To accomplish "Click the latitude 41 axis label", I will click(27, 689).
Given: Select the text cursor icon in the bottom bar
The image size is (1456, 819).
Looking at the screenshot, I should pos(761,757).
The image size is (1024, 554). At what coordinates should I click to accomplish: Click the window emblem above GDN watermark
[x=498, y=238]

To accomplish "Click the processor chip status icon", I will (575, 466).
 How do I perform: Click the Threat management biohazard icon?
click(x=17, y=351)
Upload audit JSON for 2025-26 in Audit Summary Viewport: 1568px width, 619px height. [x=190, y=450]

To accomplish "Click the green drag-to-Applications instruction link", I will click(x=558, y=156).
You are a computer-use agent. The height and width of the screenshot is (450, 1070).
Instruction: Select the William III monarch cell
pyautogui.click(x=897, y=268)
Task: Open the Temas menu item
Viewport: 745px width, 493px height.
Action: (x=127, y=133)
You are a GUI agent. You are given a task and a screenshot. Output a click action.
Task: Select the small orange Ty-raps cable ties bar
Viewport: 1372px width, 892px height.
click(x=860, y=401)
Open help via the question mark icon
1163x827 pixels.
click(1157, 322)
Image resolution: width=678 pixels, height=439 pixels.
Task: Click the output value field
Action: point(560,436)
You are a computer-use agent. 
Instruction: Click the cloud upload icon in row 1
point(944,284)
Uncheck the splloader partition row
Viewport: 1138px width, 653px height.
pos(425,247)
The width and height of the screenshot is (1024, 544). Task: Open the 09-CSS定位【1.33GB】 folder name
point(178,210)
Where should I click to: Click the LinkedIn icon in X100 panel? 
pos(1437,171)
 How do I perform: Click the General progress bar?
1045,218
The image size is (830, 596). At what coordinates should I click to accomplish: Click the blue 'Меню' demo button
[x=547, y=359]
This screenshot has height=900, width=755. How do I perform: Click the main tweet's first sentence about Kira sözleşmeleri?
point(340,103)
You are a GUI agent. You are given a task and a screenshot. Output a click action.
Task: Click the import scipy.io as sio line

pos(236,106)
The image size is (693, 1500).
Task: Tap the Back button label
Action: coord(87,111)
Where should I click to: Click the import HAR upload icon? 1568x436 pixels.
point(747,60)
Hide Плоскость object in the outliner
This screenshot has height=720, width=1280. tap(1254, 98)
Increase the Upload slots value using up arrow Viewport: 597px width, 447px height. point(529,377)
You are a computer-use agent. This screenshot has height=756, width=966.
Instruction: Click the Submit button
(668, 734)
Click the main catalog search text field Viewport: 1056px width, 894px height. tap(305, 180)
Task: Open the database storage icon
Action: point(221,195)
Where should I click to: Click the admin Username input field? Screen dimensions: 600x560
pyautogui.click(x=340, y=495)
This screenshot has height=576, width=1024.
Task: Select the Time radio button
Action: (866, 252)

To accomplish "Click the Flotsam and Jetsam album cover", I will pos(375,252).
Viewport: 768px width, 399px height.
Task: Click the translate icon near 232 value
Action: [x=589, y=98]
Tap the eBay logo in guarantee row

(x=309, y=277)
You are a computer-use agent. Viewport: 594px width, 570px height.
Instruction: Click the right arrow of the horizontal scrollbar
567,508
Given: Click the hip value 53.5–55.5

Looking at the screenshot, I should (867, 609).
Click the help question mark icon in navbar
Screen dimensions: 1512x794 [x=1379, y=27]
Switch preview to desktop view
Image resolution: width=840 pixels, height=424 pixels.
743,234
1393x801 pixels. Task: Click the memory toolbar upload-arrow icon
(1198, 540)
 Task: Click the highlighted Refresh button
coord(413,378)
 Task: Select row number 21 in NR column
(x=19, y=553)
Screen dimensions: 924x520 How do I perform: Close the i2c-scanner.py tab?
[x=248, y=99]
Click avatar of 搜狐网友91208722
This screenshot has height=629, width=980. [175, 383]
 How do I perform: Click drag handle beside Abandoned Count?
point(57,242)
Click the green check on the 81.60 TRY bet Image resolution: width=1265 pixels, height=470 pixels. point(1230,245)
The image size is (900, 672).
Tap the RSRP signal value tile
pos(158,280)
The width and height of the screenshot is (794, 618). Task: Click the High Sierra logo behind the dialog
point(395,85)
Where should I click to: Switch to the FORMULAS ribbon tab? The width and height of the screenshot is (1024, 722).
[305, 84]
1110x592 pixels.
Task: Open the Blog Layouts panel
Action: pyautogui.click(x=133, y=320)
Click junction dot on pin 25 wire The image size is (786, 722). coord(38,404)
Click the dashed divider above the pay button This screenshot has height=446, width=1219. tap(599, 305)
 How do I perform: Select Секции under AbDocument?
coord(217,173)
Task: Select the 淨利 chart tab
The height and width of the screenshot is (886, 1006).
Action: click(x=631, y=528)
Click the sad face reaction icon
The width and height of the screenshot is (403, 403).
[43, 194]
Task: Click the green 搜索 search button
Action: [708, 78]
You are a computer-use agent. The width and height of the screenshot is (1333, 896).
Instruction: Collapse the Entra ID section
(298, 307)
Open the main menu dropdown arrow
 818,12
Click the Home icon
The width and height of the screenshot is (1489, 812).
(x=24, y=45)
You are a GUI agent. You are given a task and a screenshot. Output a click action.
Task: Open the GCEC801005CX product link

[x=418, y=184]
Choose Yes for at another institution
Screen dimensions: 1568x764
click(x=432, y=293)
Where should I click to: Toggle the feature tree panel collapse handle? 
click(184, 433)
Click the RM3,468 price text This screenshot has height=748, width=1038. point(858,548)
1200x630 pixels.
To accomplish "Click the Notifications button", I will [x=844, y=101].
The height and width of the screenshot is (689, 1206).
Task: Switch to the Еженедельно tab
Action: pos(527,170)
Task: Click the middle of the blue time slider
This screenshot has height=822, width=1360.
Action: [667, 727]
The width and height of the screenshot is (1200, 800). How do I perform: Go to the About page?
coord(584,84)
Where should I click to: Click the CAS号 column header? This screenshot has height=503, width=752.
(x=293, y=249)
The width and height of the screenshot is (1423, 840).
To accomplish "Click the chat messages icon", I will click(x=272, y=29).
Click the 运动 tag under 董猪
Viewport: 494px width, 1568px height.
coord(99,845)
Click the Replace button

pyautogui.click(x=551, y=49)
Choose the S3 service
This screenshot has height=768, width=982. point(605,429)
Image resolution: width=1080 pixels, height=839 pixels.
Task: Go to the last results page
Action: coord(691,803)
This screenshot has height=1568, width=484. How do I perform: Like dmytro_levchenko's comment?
________________________
Assignment: Retype the listing above word for word.

Output for this exercise:
To accomplish "Click the latitude 41 axis label", I will click(27, 689).
Given: Select the text cursor icon in the bottom bar
The image size is (1456, 819).
Looking at the screenshot, I should pos(761,757).
The image size is (1024, 554). At what coordinates should I click to accomplish: Click the window emblem above GDN watermark
[x=498, y=238]

To accomplish "Click the processor chip status icon", I will (575, 466).
 How do I perform: Click the Threat management biohazard icon?
click(x=17, y=351)
Upload audit JSON for 2025-26 in Audit Summary Viewport: 1568px width, 619px height. [x=190, y=450]

To accomplish "Click the green drag-to-Applications instruction link", I will click(x=558, y=156).
You are a computer-use agent. The height and width of the screenshot is (450, 1070).
Instruction: Select the William III monarch cell
pyautogui.click(x=897, y=268)
Task: Open the Temas menu item
Viewport: 745px width, 493px height.
Action: (x=127, y=133)
You are a GUI agent. You are given a task and a screenshot. Output a click action.
Task: Select the small orange Ty-raps cable ties bar
Viewport: 1372px width, 892px height.
click(x=860, y=401)
Open help via the question mark icon
1163x827 pixels.
click(1157, 322)
Image resolution: width=678 pixels, height=439 pixels.
Task: Click the output value field
Action: point(560,436)
You are a computer-use agent. 
Instruction: Click the cloud upload icon in row 1
point(944,284)
Uncheck the splloader partition row
Viewport: 1138px width, 653px height.
pos(425,247)
The width and height of the screenshot is (1024, 544). Task: Open the 09-CSS定位【1.33GB】 folder name
point(178,210)
Where should I click to: Click the LinkedIn icon in X100 panel? 
pos(1437,171)
 How do I perform: Click the General progress bar?
1045,218
The image size is (830, 596). At what coordinates should I click to accomplish: Click the blue 'Меню' demo button
[x=547, y=359]
This screenshot has height=900, width=755. How do I perform: Click the main tweet's first sentence about Kira sözleşmeleri?
point(340,103)
You are a GUI agent. You are given a task and a screenshot. Output a click action.
Task: Click the import scipy.io as sio line

pos(236,106)
The image size is (693, 1500).
Task: Tap the Back button label
Action: coord(87,111)
Where should I click to: Click the import HAR upload icon? 1568x436 pixels.
point(747,60)
Hide Плоскость object in the outliner
This screenshot has height=720, width=1280. tap(1254, 98)
Increase the Upload slots value using up arrow Viewport: 597px width, 447px height. point(529,377)
You are a computer-use agent. This screenshot has height=756, width=966.
Instruction: Click the Submit button
(668, 734)
Click the main catalog search text field Viewport: 1056px width, 894px height. tap(305, 180)
Task: Open the database storage icon
Action: point(221,195)
Where should I click to: Click the admin Username input field? Screen dimensions: 600x560
pyautogui.click(x=340, y=495)
This screenshot has height=576, width=1024.
Task: Select the Time radio button
Action: (866, 252)

To accomplish "Click the Flotsam and Jetsam album cover", I will pos(375,252).
Viewport: 768px width, 399px height.
Task: Click the translate icon near 232 value
Action: [x=589, y=98]
Tap the eBay logo in guarantee row

(x=309, y=277)
You are a computer-use agent. Viewport: 594px width, 570px height.
Instruction: Click the right arrow of the horizontal scrollbar
567,508
Given: Click the hip value 53.5–55.5

Looking at the screenshot, I should (867, 609).
Click the help question mark icon in navbar
Screen dimensions: 1512x794 [x=1379, y=27]
Switch preview to desktop view
Image resolution: width=840 pixels, height=424 pixels.
743,234
1393x801 pixels. Task: Click the memory toolbar upload-arrow icon
(1198, 540)
 Task: Click the highlighted Refresh button
coord(413,378)
 Task: Select row number 21 in NR column
(x=19, y=553)
Screen dimensions: 924x520 How do I perform: Close the i2c-scanner.py tab?
[x=248, y=99]
Click avatar of 搜狐网友91208722
This screenshot has height=629, width=980. [175, 383]
 How do I perform: Click drag handle beside Abandoned Count?
point(57,242)
Click the green check on the 81.60 TRY bet Image resolution: width=1265 pixels, height=470 pixels. point(1230,245)
The image size is (900, 672).
Tap the RSRP signal value tile
pos(158,280)
The width and height of the screenshot is (794, 618). Task: Click the High Sierra logo behind the dialog
point(395,85)
Where should I click to: Switch to the FORMULAS ribbon tab? The width and height of the screenshot is (1024, 722).
[305, 84]
1110x592 pixels.
Task: Open the Blog Layouts panel
Action: pyautogui.click(x=133, y=320)
Click junction dot on pin 25 wire The image size is (786, 722). coord(38,404)
Click the dashed divider above the pay button This screenshot has height=446, width=1219. tap(599, 305)
 How do I perform: Select Секции under AbDocument?
coord(217,173)
Task: Select the 淨利 chart tab
The height and width of the screenshot is (886, 1006).
Action: click(x=631, y=528)
Click the sad face reaction icon
The width and height of the screenshot is (403, 403).
[43, 194]
Task: Click the green 搜索 search button
Action: [708, 78]
You are a computer-use agent. The width and height of the screenshot is (1333, 896).
Instruction: Collapse the Entra ID section
(298, 307)
Open the main menu dropdown arrow
 818,12
Click the Home icon
The width and height of the screenshot is (1489, 812).
(x=24, y=45)
You are a GUI agent. You are given a task and a screenshot. Output a click action.
Task: Open the GCEC801005CX product link

[x=418, y=184]
Choose Yes for at another institution
Screen dimensions: 1568x764
click(x=432, y=293)
Where should I click to: Toggle the feature tree panel collapse handle? 
click(184, 433)
Click the RM3,468 price text This screenshot has height=748, width=1038. point(858,548)
1200x630 pixels.
To accomplish "Click the Notifications button", I will [x=844, y=101].
The height and width of the screenshot is (689, 1206).
Task: Switch to the Еженедельно tab
Action: pos(527,170)
Task: Click the middle of the blue time slider
This screenshot has height=822, width=1360.
Action: [667, 727]
The width and height of the screenshot is (1200, 800). How do I perform: Go to the About page?
coord(584,84)
Where should I click to: Click the CAS号 column header? This screenshot has height=503, width=752.
(x=293, y=249)
The width and height of the screenshot is (1423, 840).
To accomplish "Click the chat messages icon", I will click(x=272, y=29).
Click the 运动 tag under 董猪
Viewport: 494px width, 1568px height.
coord(99,845)
Click the Replace button

pyautogui.click(x=551, y=49)
Choose the S3 service
This screenshot has height=768, width=982. point(605,429)
Image resolution: width=1080 pixels, height=839 pixels.
Task: Go to the last results page
Action: coord(691,803)
This screenshot has height=1568, width=484. How do I perform: Like dmytro_levchenko's comment?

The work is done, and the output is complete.